Benjamin O. Murphy
Second-Order Images: Reflexive Strategies in Early Latin American Video Art
My research at the Center has focused on my current book project, which investigates the emergence of video as an artistic medium in Latin America during the 1970s. Considering a wide range of artists and institutions based in the Southern Cone, Brazil, Colombia, Mexico, and Venezuela, as well as Latin American artists living in exile in Europe and the United States, the project examines how these diverse actors used the novel recording technology to respond to the oppressive military dictatorships that ruled across much of the region during this period. I contextualize these artistic experiments within the cultures of commercial television that had begun to rapidly expand in Latin America at this same moment, exploring how artists both mimed and subverted television’s broadcast infrastructure so as to build networks of political solidarity across the region. Focusing on the work of artists such as Brazilian Sonia Andrade (b. 1935), Chilean Juan Downey (1940–1993), Argentine Lea Lublin (1929–1999), and Colombian Jonier Marín (b. 1946), my research shows how these figures often coupled such interventions into television’s broadcast procedures with forays into the social sciences and their attendant research methods, employing video technology to conduct sociological surveys, ethnographic fieldwork, and other forms of social documentation and data collection. I place these experiments in dialogue with contemporaneous developments in Latin American sociology, anthropology, communication studies, and political science. In so doing, I demonstrate how video art contributed critically to key discourses animating Latin American intellectual history during the 1970s.

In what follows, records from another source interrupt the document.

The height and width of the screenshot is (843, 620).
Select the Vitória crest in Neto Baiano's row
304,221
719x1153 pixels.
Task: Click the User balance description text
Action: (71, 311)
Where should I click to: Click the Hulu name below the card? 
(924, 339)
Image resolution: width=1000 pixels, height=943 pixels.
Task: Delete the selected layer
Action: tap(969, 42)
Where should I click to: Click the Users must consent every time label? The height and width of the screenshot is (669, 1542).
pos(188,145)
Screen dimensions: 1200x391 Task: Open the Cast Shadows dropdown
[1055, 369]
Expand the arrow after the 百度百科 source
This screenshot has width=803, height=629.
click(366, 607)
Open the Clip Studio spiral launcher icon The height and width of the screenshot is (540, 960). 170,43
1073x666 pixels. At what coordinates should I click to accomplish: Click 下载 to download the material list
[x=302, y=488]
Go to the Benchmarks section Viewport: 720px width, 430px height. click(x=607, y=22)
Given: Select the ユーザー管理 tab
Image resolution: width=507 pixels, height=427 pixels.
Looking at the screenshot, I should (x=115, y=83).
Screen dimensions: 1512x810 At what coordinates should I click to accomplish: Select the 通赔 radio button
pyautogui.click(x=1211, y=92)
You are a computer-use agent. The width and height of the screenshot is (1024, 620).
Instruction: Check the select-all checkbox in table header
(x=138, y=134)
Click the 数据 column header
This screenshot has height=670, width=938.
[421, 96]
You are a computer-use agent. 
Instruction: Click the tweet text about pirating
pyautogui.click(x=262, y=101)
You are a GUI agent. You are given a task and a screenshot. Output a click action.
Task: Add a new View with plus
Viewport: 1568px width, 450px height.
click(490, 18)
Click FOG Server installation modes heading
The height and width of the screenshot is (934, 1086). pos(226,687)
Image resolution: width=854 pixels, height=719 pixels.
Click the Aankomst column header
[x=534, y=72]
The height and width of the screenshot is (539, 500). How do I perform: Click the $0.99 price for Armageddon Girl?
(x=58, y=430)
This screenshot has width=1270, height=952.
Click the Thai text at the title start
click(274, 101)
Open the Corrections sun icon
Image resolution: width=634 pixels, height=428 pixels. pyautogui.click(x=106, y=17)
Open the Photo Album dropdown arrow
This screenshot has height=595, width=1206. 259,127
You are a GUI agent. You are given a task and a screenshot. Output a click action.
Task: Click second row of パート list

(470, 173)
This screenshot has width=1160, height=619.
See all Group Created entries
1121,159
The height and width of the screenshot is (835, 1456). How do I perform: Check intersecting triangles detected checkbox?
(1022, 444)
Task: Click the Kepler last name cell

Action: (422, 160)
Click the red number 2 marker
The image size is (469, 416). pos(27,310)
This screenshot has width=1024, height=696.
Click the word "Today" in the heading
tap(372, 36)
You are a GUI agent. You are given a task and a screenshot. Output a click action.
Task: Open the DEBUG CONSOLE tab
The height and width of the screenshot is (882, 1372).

Through this interdisciplinary focus, my book enriches our understanding of the relationship between art and politics during the era of Latin American authoritarianism. Video, I argue, not only furnished artists with strategies for expressing and acting upon these political circumstances, but also served as a platform for reflexive questions about how politics could be represented, and about whether such representational practices might in turn perform political functions of their own. Early Latin American video art was thus aligned with a growing postwar movement across the social sciences toward a paradigm of second-order observation, a position from which those sciences had begun to take their own instruments, postulates, and histories as primary objects of their own analyses. Bringing this reflexivity to bear upon the concept of Latin America itself, the artists I study offered a critical view of how that geopolitical category was constructed by the sciences that purported to observe it. Furthermore, they suggested how that category could be reconfigured for purposes of political solidarity through subversive strategies of disseminating and circulating screen images. The book thus denaturalizes the concept of Latin American art as a given disciplinary subfield, focusing instead on how artistic practice served as a key arena within which the idea of Latin America itself was constructed, scrutinized, and contested.
In addition to my book manuscript, I have also dedicated my time at the Center to advancing a related research project that focuses on the Argentine artist Lea Lublin and a site-specific installation she carried out in Santiago, Chile, in 1971, Cultura: Dentro/fuera del museo (Culture: Inside/Outside the Museum). Created during Chile’s brief experiment in democratic socialism under the presidency of Salvador Allende (1970–1973), Lublin’s work deployed various media formats including video, film, and slide projection in an effort to bridge what the artist saw as an “abyss” separating the hallowed spaces of high culture enclosed within the museum from the spaces of collective social and political life that lay outside its walls. The artist oriented her use of these diverse media around a series of collaborations she pursued with intellectuals and academics hailing from a broad range of scholarly disciplines, including physics, mathematics, philosophy, and sociology. My interpretation of Lublin’s project focuses on these unique collaborations, exploring how they effectively placed artistic practice within an expanded field of interdisciplinary research. I am now currently at work on a series of publications that will explore how this interdisciplinary reframing of art enables us to rethink orienting disciplinary categories of contemporary art history such as conceptual art and institutional critique. Together with these historiographical revisions, I argue, Lublin’s 1971 installation offers a timely geopolitical historicization of the efforts toward inclusion that frame our global museum culture today.
Case Western Reserve University
A. W. Mellon Postdoctoral Fellow, 2022–2024
Following completion of his fellowship, Murphy will begin a new position as assistant professor of global contemporary art history at Case Western Reserve University in fall 2024.